* _YOUR INSTRUCTIONS_
Recast the records, from the first line through the line containing "Projekty i realizacje (439, 1795)", as a JSON list of strings with one string per line and blank lines omitted.

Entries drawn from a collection
--- Begin ---
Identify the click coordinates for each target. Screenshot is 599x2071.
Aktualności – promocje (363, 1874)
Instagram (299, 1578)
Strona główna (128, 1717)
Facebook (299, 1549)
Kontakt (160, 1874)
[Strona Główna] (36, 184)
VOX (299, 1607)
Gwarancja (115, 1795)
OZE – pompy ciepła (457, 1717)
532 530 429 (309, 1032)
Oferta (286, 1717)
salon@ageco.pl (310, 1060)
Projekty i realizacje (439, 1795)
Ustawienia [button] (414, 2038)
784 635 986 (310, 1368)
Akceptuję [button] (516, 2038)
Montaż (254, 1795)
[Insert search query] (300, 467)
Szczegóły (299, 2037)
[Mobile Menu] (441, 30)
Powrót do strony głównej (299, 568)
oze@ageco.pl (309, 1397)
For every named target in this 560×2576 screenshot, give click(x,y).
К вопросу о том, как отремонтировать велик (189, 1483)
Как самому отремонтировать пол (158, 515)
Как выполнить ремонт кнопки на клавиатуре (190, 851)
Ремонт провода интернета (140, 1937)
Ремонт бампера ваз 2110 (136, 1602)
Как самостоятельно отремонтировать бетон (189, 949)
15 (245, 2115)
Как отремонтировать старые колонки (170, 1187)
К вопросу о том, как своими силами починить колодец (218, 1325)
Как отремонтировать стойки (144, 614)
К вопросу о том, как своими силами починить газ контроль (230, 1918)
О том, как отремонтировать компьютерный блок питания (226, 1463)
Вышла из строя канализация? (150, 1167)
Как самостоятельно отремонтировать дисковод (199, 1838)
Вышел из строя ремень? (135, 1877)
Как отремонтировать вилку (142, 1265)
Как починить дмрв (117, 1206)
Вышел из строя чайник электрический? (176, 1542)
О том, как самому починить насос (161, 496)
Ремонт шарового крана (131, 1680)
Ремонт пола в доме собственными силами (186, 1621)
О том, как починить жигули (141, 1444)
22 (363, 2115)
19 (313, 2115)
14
--- End ---
* _OUTPUT FOR THIS TASK_
[
  "Identify the click coordinates for each target. Screenshot is 599x2071.",
  "Aktualności – promocje (363, 1874)",
  "Instagram (299, 1578)",
  "Strona główna (128, 1717)",
  "Facebook (299, 1549)",
  "Kontakt (160, 1874)",
  "[Strona Główna] (36, 184)",
  "VOX (299, 1607)",
  "Gwarancja (115, 1795)",
  "OZE – pompy ciepła (457, 1717)",
  "532 530 429 (309, 1032)",
  "Oferta (286, 1717)",
  "salon@ageco.pl (310, 1060)",
  "Projekty i realizacje (439, 1795)"
]